More than half a century after the U.S. Supreme Court outlawed school segregation, a new Florida study shows that the racial composition of schools still matters when it comes to scores on student-achievement tests.
An abstract of “Accountability in a Postdesegregation Era: The Continuing Significance of Racial Segregation in Florida’s Schools” is available online from the American Educational Research Association.
The study, published last month in the American Educational Research Journal, is based on analyses of test scores and other data from elementary, middle, and high schools in Florida’s 67 public school districts.
All other things being equal, the researchers found, schools with high enrollments of African-American students tend to score lower on state mathematics and reading tests than integrated or mostly white schools.
Though the researchers concentrated on Florida, they said the implications of their findings have a broad reach because they come at a time when districts nationwide are being released from long-running court orders to desegregate their schools.
“It’s as though districts have decided that those patterns don’t matter anymore, when clearly our evidence suggests they do and quite decidedly,” said Kathryn M. Borman, the study’s lead author and an anthropology professor at the University of South Florida in Tampa.
Tests’ Fairness Debated
The researchers said their findings also raise questions about potential inequities in testing programs, such as the Florida Comprehensive Assessment Test, or FCAT, that penalize and reward schools based on students’ scores.
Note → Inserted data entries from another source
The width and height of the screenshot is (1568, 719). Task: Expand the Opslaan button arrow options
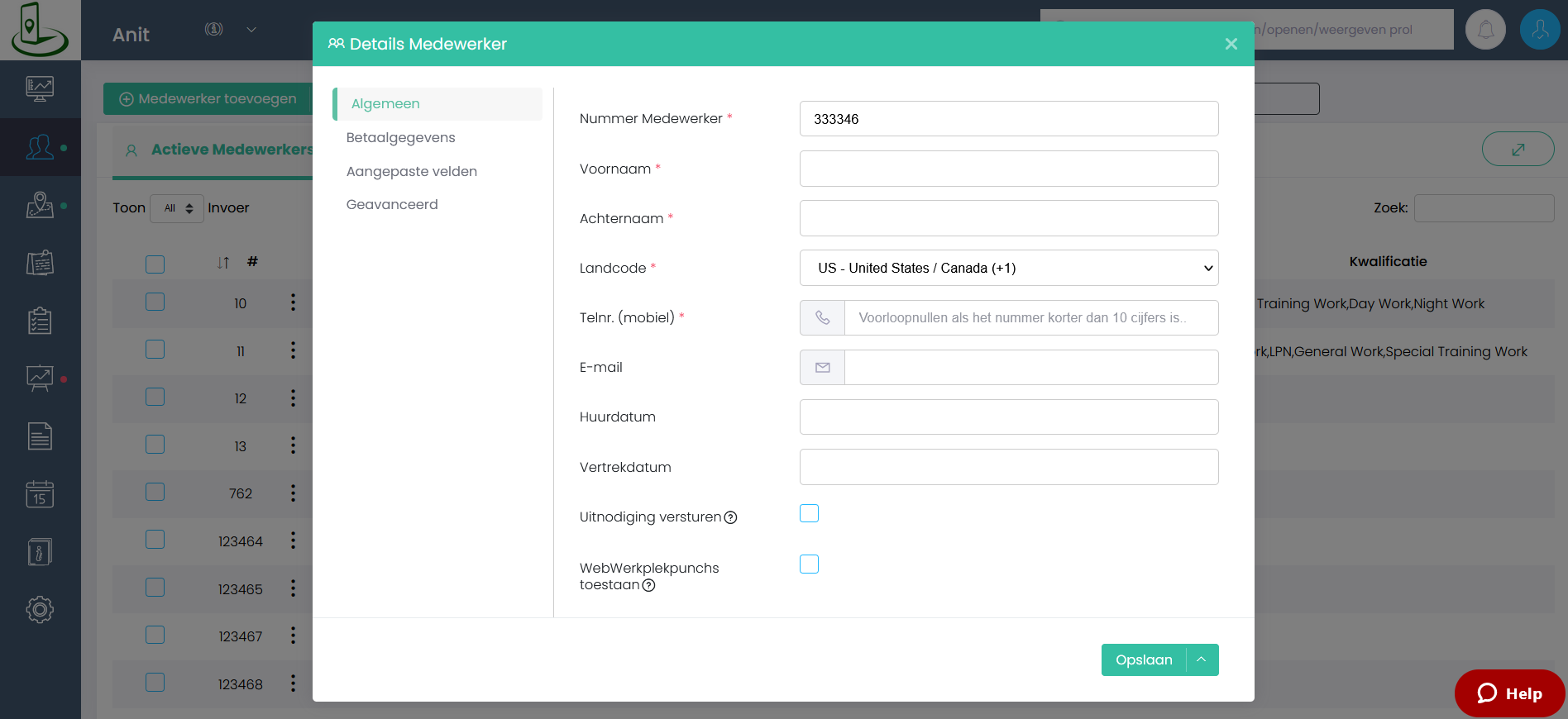pos(1202,659)

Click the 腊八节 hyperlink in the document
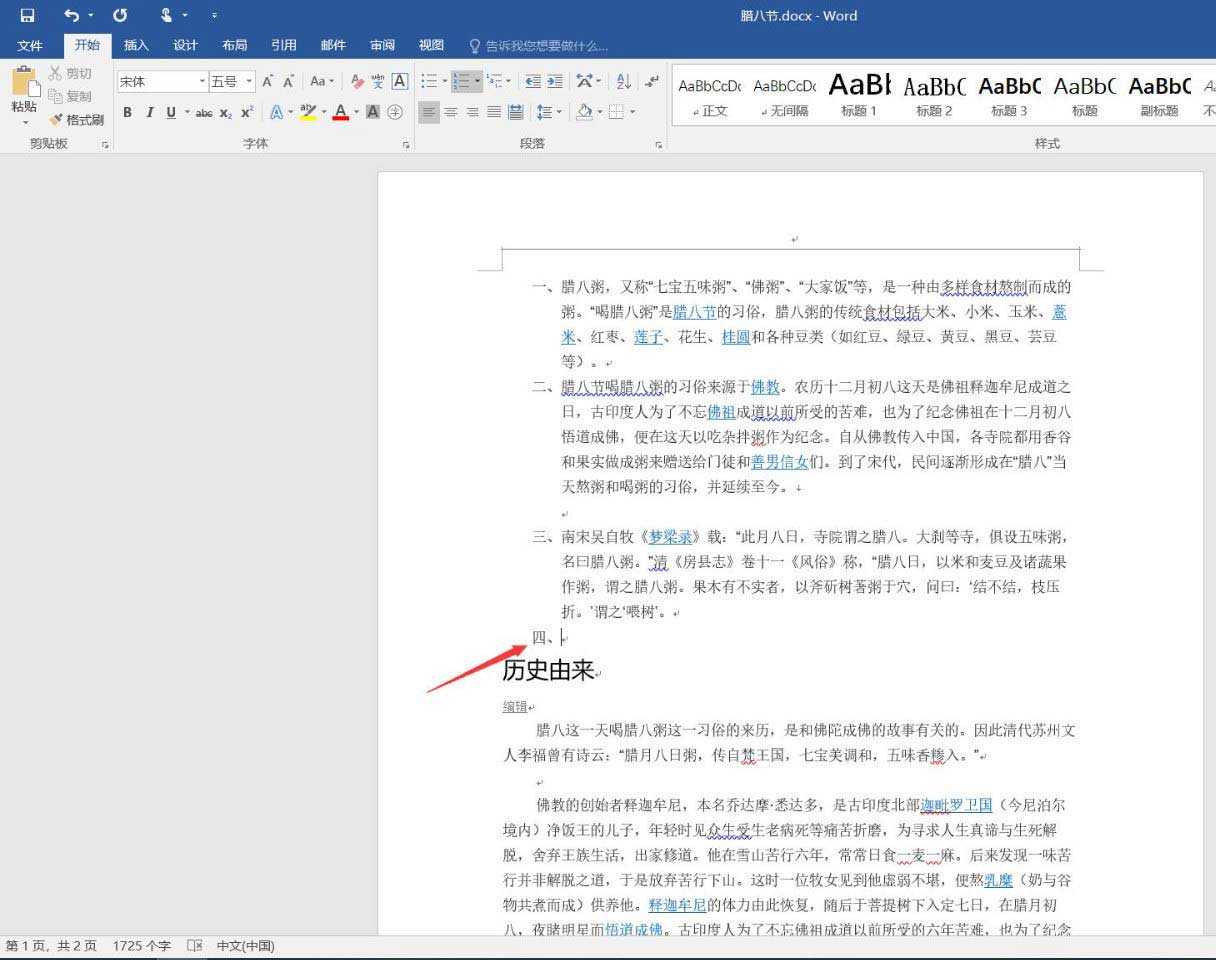(x=695, y=312)

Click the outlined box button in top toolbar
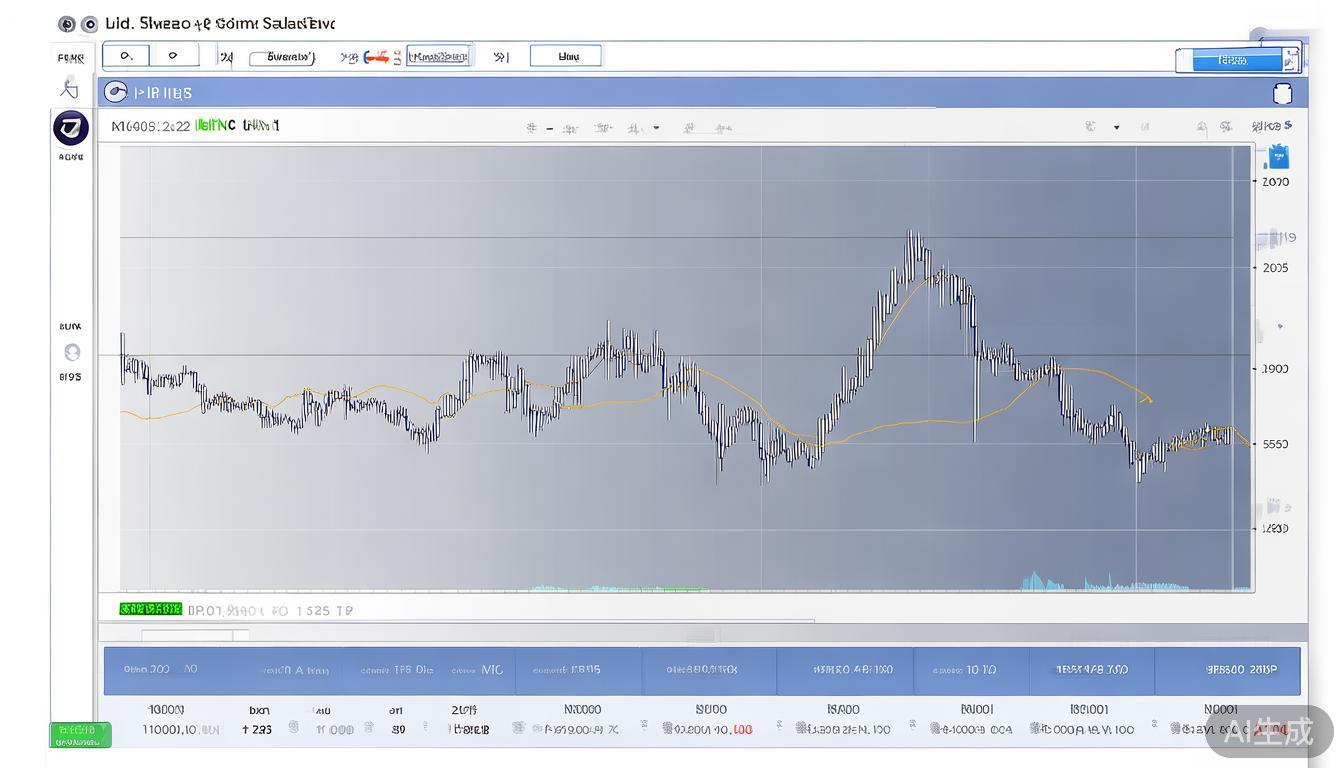pyautogui.click(x=566, y=56)
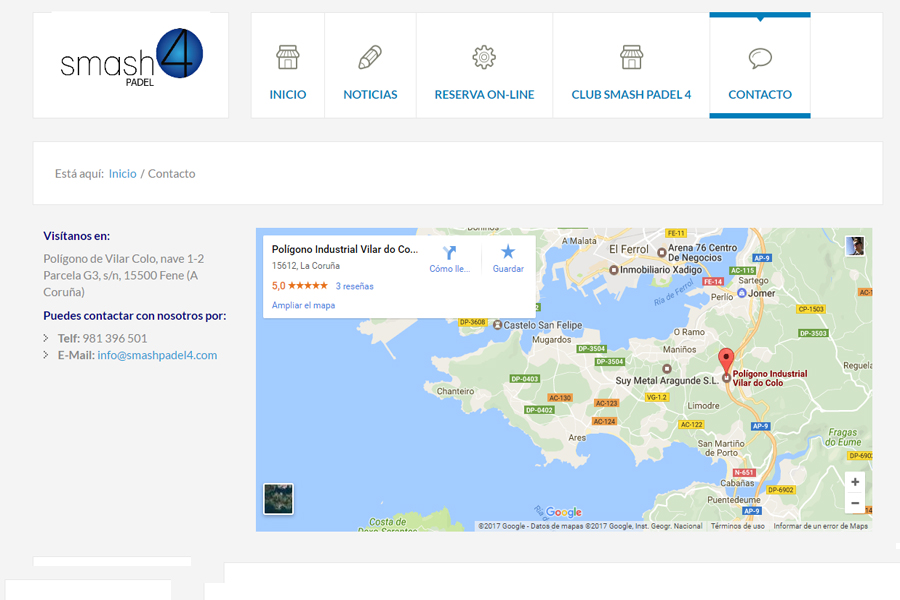
Task: Open the 3 reseñas reviews link
Action: [354, 286]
Such tests are a cornerstone of the No Child Left Behind Act, the 3-year-old federal school improvement law championed by President Bush. It requires states to adopt high-stakes testing for schools that receive aid through the federal Title I program for disadvantaged students.
But, while the law compels those schools to show that test scores are improving for every racial and ethnic subgroup they enroll, it makes no special provisions for their overall demographic makeups, a practice the researchers contend is “clearly unfair” to schools in which nearly all the students are African-American.
“When you look at the schools being sanctioned, you’ll find these programs are disproportionately sanctioning minority schools and schools with high concentrations of English-language learners,” said Harvard University researcher Gary Orfield, who has found similar relationships between racial imbalance and lagging achievement in his own, separate studies of Boston-area schools. “This is a pattern we’re seeing all over the place.”
But advocates for high-stakes testing vigorously dispute the contention that the Florida testing system is unfair.
“So are they saying we should not have the same goals for those [racially isolated] students because those students do not do as well on the FCAT?” said Ross E. Weiner, a policy director for the Education Trust, an education research and advocacy group based in Washington. “I think this kind of research holds black kids back.”
Ms. Borman and her research partners found that scores for schools with mostly black students were lower than those in other schools, even after accounting for other factors that are known to affect academic achievement, such as differences in per-pupil spending and the percentages of students from poor families. They also attempted to account for schools’ differences in instructional quality by factoring in teachers’ average years of experience and levels of education and average class sizes.
Once those factors were taken into consideration, the authors found, 36 percent of 4th graders passed the reading section of Florida’s state exam in schools where 90 percent of students are African-American. By comparison, the 4th grade passing rates for the same tests in schools with less than 15 percent black enrollment was 54 percent.
On 5th grade math tests, the study concludes, 5 percent fewer students passed the tests in mostly black schools than in mostly white schools.
The researchers found similar race-related achievement patterns for middle and high schools.
However, the researchers said that their study is limited because it is based on testing data from just the 1999-2000 school year, the second year that Florida’s testing program was in place.
Studies are under way to track those testing patterns over several more years, they said.